> [Data in this exercise]
____________
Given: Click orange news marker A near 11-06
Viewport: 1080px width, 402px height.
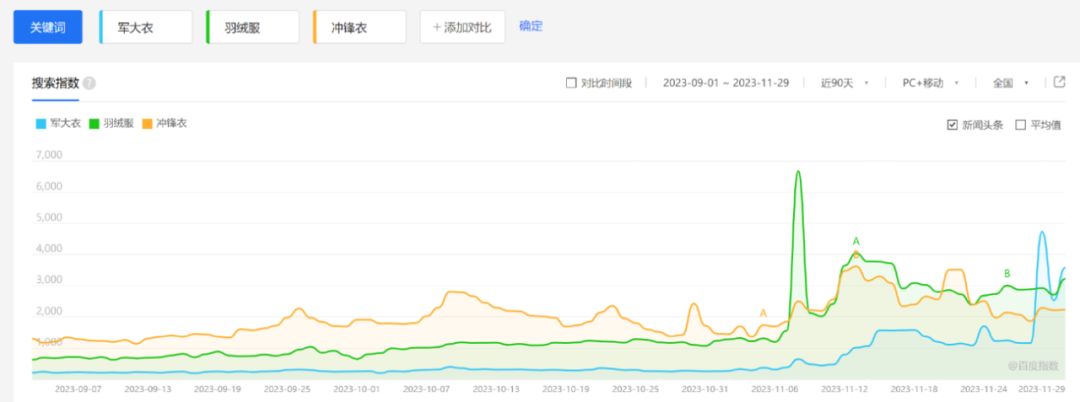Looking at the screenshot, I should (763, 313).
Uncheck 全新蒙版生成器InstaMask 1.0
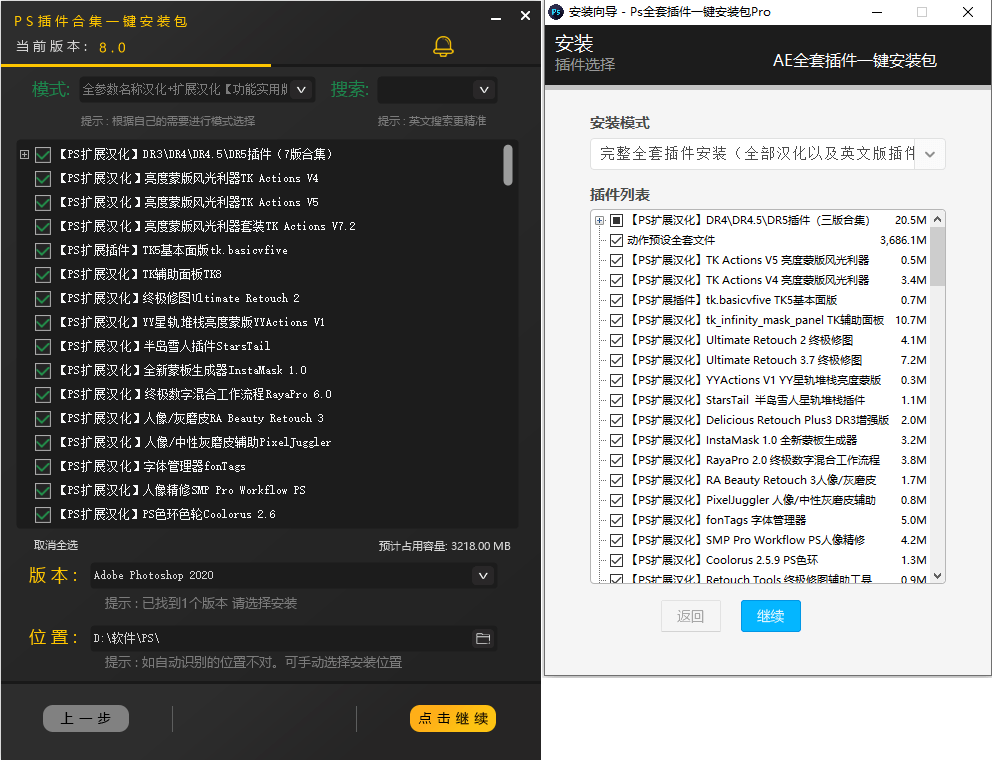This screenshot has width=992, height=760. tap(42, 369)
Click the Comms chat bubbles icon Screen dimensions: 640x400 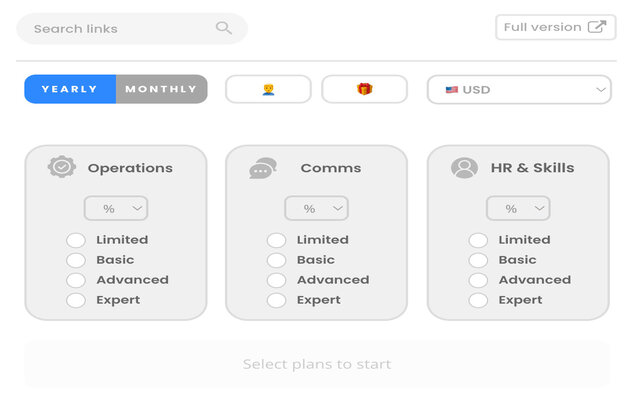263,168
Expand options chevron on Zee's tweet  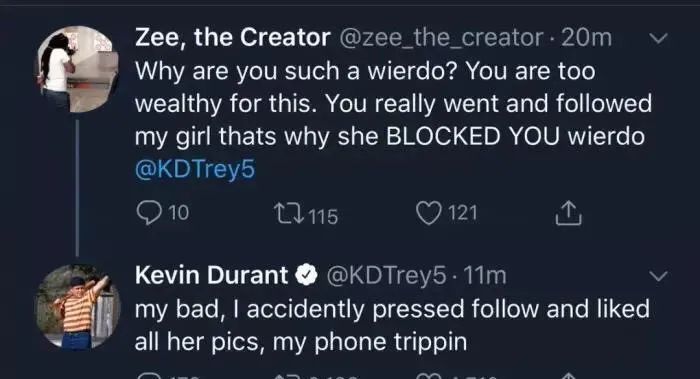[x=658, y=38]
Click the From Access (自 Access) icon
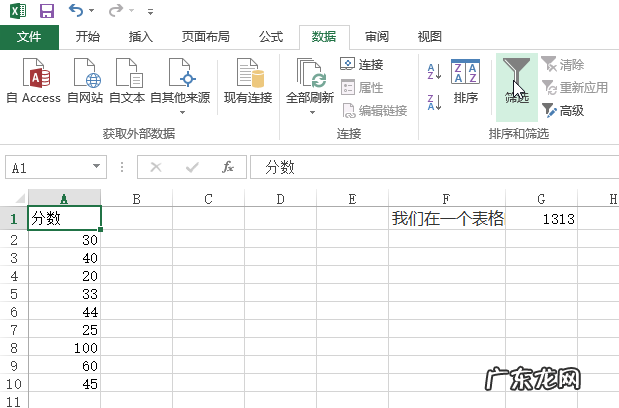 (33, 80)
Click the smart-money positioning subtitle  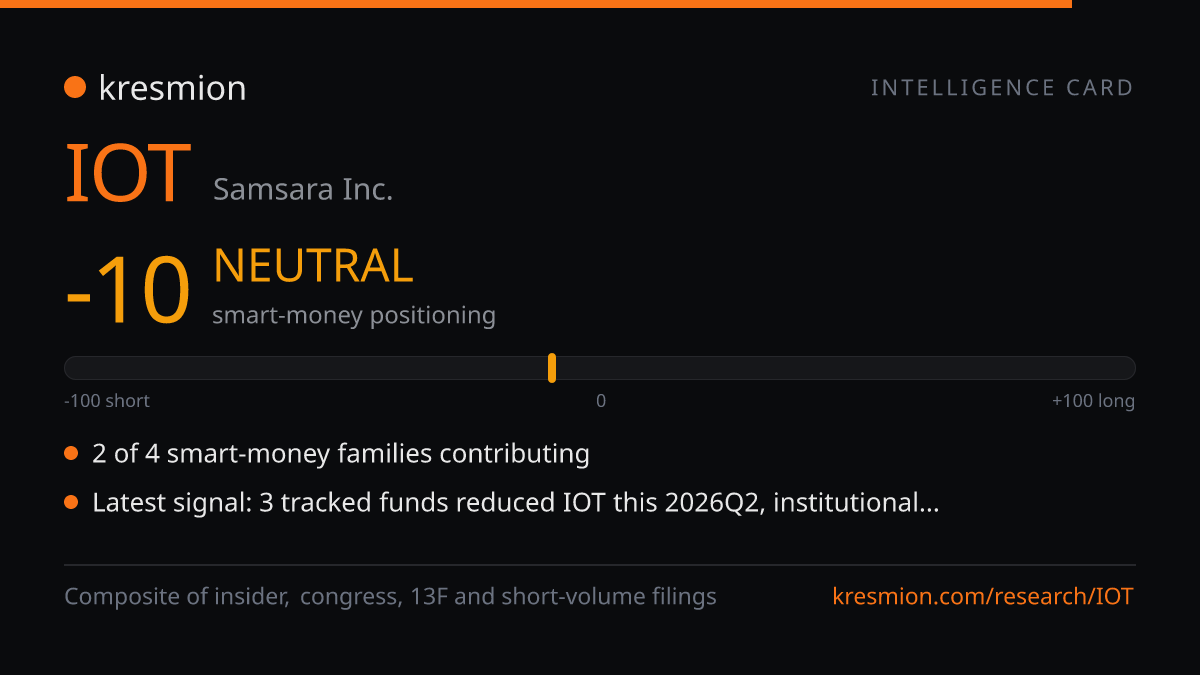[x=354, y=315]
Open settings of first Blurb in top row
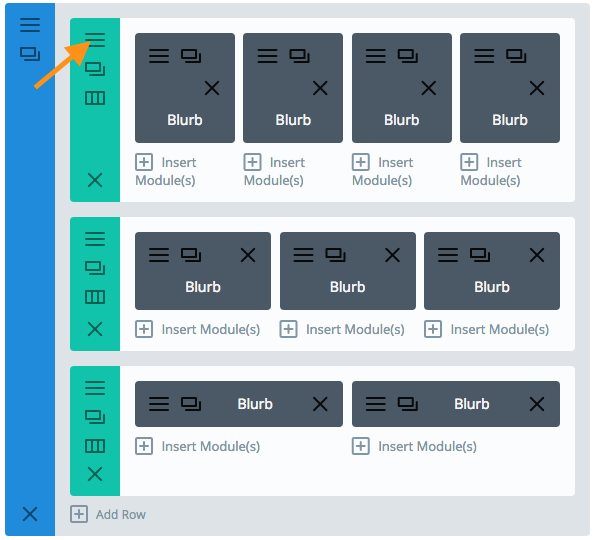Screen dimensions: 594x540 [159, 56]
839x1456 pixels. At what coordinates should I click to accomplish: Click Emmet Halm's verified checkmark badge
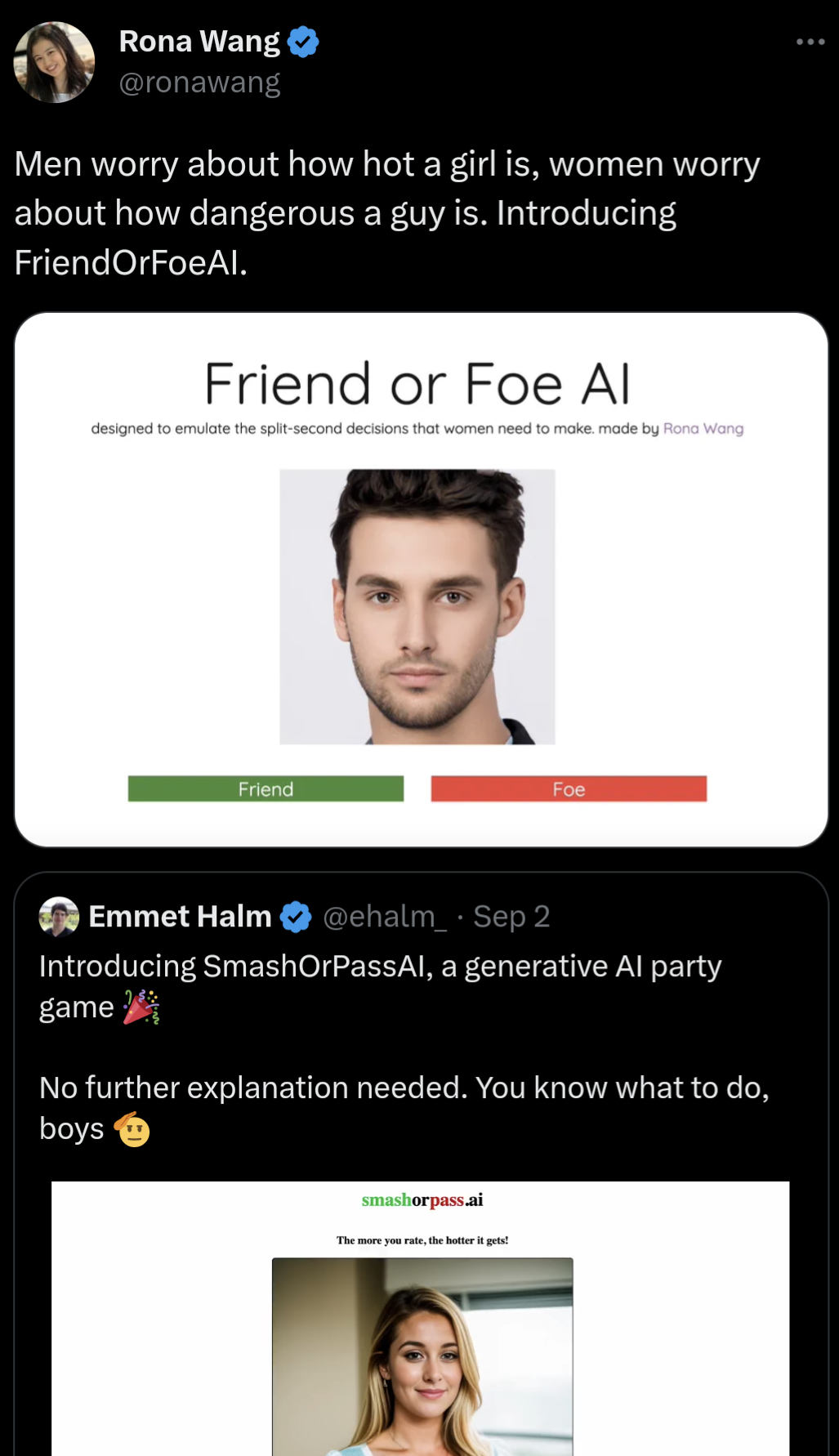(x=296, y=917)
____________
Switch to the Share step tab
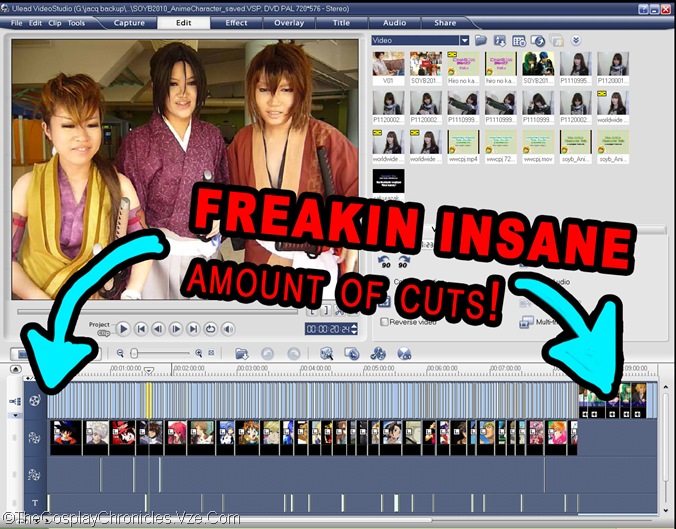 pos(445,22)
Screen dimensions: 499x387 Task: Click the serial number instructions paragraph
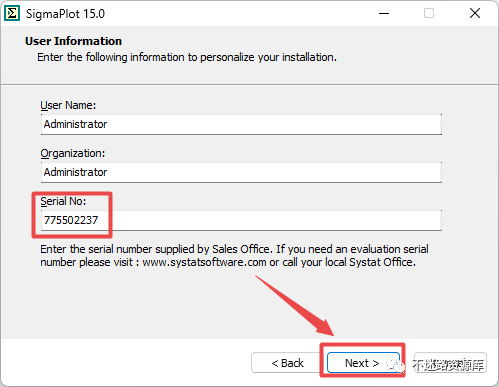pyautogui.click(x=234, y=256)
____________
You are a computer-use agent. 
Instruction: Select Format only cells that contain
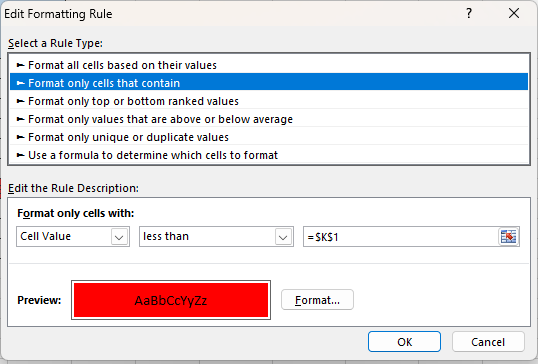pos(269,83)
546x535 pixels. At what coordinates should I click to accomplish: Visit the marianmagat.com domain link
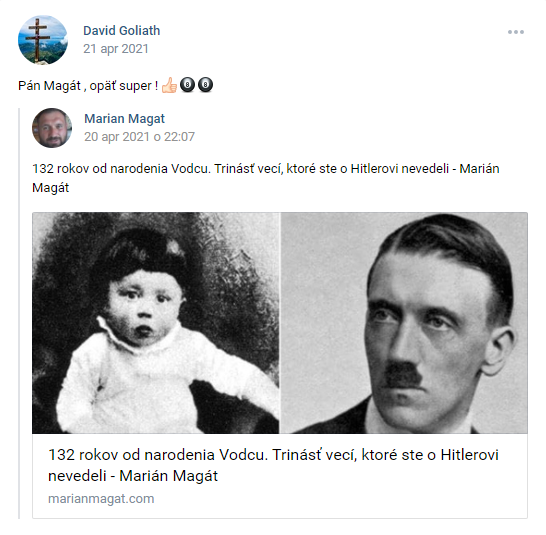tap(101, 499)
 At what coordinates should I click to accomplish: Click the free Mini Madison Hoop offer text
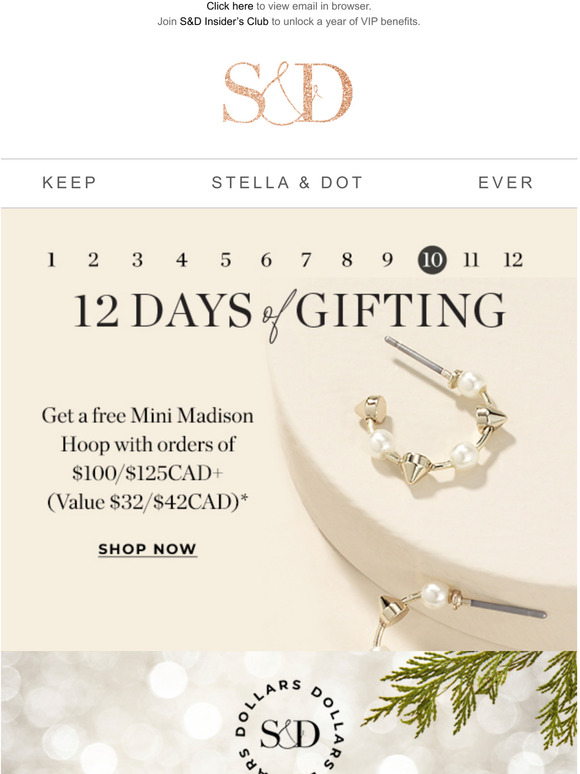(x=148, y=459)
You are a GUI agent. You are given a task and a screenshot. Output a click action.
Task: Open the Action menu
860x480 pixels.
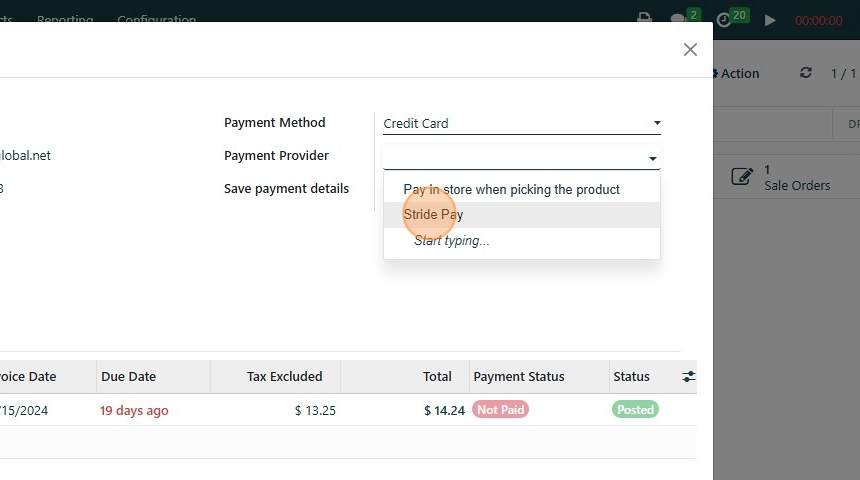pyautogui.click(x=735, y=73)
____________
> [Exercise requirements]
Using the records above, list each line that includes "agent".

> [Result below]
You are a computer-use agent. 
You are a GUI agent. You are given a task and a screenshot. Output a click action.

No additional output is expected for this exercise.